**WHAT IS BEING ASKED**
Would you output the entries below only from the line containing "The height and width of the screenshot is (712, 1200)." through the line containing "Task: Click the Wybierz ładunek button", exactly as they stand and with both ends included?

Stored data:
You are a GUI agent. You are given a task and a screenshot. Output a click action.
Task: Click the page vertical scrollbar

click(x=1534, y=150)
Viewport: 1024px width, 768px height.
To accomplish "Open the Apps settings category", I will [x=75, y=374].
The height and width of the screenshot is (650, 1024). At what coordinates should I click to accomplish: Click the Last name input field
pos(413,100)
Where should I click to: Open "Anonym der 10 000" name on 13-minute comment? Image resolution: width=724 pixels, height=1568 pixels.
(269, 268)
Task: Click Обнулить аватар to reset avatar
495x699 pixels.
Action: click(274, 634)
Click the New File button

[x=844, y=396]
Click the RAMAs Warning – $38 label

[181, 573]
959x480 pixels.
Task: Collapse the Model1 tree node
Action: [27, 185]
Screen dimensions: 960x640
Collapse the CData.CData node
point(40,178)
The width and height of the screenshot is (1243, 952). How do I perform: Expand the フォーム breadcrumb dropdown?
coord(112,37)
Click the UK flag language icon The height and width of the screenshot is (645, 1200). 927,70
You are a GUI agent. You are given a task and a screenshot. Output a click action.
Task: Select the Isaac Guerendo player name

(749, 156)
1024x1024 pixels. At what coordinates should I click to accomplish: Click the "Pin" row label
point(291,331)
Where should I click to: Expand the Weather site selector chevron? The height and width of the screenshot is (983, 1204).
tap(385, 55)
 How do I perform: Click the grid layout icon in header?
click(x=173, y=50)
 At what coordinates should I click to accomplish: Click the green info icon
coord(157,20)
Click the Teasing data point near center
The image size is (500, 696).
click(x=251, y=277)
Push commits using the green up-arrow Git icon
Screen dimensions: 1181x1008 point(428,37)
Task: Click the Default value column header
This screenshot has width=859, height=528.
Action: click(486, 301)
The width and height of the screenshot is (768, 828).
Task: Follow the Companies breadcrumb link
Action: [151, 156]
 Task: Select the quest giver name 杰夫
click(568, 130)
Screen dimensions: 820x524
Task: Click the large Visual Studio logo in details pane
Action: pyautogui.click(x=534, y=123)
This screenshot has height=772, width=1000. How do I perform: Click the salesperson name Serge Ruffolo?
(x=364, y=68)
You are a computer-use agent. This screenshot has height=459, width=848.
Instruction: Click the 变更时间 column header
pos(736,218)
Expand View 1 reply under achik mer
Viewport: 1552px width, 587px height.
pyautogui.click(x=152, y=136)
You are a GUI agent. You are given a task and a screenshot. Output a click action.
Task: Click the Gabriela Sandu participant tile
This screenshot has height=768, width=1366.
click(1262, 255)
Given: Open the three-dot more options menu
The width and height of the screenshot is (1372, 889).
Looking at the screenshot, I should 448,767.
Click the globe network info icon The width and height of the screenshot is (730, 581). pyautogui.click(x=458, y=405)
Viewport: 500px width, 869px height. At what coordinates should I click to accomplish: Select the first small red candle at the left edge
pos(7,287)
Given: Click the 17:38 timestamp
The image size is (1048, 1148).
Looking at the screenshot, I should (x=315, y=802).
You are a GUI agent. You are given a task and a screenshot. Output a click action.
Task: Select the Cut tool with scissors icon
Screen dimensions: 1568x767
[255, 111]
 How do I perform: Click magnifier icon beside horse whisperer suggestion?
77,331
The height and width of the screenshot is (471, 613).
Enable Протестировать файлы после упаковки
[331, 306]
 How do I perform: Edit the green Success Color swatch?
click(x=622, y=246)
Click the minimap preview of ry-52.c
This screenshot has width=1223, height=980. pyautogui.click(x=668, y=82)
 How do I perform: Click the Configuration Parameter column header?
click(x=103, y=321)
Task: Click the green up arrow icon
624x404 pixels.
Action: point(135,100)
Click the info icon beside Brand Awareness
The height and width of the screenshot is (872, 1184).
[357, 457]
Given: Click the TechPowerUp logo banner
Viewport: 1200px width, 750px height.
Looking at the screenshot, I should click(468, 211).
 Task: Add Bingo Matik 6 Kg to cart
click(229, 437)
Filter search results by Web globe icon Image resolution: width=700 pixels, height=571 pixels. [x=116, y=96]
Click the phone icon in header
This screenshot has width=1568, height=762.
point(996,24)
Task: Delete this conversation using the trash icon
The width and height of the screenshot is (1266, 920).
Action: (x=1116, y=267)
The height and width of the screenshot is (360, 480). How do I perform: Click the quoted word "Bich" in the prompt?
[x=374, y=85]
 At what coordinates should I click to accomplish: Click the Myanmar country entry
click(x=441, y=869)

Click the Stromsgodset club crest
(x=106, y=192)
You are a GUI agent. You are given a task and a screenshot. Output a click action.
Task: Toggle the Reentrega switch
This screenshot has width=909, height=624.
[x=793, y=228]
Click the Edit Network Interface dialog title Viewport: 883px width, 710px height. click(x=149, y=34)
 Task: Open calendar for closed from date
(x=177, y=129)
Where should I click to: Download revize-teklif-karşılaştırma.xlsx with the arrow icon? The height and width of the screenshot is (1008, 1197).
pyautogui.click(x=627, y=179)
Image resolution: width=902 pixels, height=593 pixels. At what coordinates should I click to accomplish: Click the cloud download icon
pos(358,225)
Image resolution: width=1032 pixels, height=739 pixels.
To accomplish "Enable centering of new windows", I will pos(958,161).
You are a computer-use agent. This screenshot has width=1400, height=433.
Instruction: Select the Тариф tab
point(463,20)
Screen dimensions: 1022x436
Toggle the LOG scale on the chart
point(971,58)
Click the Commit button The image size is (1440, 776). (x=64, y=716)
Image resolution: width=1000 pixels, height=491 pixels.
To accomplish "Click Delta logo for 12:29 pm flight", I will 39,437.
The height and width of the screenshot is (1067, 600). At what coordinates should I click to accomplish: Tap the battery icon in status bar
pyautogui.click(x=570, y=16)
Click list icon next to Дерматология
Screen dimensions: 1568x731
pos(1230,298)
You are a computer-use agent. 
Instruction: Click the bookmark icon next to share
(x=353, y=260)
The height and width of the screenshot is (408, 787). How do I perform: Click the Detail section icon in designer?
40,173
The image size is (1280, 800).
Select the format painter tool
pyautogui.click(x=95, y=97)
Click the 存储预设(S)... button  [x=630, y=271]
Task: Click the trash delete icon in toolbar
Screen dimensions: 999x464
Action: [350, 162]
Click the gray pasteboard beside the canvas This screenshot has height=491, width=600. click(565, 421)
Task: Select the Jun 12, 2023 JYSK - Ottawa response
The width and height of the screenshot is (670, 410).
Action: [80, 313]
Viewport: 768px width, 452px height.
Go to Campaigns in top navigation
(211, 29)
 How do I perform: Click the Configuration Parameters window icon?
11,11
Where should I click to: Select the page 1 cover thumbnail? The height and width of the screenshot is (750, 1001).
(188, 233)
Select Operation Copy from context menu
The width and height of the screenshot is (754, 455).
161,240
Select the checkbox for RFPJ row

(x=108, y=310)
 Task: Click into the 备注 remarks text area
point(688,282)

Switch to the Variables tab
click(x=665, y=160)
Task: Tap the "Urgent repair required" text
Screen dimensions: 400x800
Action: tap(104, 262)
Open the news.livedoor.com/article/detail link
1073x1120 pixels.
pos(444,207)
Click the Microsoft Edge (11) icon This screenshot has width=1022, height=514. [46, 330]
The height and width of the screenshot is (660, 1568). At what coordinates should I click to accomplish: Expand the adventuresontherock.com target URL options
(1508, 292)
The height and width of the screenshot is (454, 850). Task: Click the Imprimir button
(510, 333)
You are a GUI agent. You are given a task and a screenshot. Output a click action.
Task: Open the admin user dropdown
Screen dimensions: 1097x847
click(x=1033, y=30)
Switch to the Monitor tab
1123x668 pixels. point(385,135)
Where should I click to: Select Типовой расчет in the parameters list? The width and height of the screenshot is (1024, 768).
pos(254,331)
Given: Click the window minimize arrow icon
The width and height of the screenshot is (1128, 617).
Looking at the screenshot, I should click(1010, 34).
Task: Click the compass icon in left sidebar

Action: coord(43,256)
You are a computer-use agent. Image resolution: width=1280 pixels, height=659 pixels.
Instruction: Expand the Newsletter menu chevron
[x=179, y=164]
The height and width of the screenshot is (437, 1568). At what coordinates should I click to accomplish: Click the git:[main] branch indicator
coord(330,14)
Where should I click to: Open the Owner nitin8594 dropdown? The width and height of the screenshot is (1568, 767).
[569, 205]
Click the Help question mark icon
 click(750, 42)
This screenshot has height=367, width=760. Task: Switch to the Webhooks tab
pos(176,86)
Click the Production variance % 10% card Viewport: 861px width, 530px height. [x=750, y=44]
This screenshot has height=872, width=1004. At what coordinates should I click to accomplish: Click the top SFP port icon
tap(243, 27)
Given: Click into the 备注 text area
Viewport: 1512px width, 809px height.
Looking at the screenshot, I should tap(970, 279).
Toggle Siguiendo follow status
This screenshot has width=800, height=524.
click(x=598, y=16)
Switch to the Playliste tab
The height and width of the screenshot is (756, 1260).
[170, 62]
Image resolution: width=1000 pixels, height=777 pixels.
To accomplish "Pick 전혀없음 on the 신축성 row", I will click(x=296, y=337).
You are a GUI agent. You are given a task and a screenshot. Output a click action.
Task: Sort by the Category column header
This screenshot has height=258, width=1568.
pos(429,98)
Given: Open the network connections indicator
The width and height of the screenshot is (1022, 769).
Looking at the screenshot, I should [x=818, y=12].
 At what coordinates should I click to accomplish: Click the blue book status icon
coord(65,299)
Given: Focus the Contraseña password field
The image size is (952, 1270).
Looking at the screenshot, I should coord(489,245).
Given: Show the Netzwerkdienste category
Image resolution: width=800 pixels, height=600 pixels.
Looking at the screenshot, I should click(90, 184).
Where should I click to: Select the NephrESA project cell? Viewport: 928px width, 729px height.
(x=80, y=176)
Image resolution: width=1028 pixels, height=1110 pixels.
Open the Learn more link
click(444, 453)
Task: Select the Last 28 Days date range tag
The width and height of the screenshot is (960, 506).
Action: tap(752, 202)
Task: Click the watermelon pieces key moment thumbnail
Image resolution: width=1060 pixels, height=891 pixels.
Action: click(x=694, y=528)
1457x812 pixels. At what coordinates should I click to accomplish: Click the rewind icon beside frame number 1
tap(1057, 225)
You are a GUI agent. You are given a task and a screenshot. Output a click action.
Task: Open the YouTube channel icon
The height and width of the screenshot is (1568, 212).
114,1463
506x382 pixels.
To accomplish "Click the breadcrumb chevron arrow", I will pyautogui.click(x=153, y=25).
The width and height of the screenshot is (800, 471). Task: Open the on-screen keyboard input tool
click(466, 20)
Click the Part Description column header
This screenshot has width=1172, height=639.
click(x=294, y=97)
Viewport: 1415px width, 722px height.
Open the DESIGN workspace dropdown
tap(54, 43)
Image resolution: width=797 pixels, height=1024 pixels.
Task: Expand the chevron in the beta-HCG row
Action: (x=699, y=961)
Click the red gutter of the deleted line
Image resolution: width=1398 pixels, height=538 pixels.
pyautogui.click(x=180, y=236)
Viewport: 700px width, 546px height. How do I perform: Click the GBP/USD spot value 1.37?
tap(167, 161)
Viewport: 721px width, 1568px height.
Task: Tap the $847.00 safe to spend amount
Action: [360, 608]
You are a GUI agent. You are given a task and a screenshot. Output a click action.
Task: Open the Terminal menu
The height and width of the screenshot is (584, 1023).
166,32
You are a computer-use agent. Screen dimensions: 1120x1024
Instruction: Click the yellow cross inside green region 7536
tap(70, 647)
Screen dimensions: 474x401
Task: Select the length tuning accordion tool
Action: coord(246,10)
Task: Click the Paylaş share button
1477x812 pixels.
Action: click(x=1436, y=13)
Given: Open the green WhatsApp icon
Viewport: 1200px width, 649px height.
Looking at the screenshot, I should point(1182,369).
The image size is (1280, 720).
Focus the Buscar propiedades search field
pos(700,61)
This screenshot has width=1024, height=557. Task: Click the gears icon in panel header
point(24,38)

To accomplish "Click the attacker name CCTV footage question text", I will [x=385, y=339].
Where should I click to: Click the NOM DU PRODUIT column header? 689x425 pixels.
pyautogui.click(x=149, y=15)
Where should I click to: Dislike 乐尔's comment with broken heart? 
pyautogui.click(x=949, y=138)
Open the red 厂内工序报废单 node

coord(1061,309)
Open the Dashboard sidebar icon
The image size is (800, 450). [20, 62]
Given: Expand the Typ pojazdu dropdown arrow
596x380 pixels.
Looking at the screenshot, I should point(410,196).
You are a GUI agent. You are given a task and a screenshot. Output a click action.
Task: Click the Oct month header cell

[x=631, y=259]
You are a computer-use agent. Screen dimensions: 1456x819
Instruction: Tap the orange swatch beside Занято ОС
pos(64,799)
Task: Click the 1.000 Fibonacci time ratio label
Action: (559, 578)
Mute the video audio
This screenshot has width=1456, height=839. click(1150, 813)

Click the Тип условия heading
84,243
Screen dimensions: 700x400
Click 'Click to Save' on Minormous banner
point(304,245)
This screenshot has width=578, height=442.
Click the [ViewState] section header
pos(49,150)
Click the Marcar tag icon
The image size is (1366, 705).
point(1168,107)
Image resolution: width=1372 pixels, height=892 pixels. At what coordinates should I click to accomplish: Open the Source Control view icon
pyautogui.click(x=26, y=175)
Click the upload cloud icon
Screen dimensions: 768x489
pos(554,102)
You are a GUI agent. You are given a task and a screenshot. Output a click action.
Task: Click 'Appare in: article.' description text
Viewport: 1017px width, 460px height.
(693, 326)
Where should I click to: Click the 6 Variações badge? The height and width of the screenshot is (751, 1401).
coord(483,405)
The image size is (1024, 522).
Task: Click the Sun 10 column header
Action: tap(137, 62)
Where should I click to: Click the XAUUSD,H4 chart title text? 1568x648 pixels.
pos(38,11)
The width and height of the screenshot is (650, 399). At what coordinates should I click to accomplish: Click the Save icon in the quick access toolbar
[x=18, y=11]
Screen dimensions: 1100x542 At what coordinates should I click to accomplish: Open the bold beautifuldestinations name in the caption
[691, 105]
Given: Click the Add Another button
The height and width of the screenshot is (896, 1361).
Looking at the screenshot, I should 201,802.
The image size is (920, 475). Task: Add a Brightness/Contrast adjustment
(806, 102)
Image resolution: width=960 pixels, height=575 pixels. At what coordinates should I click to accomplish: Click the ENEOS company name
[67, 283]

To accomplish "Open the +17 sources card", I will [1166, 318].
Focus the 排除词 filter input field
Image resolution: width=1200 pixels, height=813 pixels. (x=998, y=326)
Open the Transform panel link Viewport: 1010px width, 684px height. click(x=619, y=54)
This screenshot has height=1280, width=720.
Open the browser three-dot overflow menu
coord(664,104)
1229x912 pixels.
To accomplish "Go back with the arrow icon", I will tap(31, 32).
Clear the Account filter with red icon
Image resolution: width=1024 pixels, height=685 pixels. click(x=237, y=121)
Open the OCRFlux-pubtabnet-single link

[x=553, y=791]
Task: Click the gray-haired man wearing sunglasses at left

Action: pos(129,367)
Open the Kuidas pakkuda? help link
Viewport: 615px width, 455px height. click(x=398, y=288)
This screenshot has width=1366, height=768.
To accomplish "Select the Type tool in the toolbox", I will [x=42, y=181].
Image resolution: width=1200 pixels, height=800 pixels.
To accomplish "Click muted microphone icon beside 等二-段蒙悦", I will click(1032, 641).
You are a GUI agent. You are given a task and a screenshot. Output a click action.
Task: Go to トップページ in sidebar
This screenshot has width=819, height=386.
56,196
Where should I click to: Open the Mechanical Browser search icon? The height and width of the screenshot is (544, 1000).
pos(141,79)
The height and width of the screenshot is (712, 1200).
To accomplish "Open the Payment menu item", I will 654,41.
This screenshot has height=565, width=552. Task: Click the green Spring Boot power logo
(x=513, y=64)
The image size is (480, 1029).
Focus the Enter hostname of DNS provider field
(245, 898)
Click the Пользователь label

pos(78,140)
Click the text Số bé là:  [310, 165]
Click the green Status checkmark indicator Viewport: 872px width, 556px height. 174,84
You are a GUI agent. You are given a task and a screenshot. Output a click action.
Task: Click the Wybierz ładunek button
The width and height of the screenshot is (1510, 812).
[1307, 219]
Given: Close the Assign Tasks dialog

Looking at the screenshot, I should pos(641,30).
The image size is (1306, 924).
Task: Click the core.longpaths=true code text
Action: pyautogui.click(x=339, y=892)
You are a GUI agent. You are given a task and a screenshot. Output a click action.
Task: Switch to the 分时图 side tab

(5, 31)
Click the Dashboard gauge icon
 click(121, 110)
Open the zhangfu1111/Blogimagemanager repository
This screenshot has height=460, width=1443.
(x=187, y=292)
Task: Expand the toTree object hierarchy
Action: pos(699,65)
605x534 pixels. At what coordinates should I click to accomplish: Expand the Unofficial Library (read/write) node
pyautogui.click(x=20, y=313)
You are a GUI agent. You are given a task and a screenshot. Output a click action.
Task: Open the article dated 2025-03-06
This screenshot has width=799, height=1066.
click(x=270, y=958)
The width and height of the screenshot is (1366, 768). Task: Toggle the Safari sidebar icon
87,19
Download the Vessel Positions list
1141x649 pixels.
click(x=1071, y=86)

**EXERCISE ANSWER**
The height and width of the screenshot is (712, 1200).
To accomplish "Open the Payment menu item", I will 654,41.
This screenshot has height=565, width=552. Task: Click the green Spring Boot power logo
(x=513, y=64)
The image size is (480, 1029).
Focus the Enter hostname of DNS provider field
(245, 898)
Click the Пользователь label

pos(78,140)
Click the text Số bé là:  [310, 165]
Click the green Status checkmark indicator Viewport: 872px width, 556px height. 174,84
You are a GUI agent. You are given a task and a screenshot. Output a click action.
Task: Click the Wybierz ładunek button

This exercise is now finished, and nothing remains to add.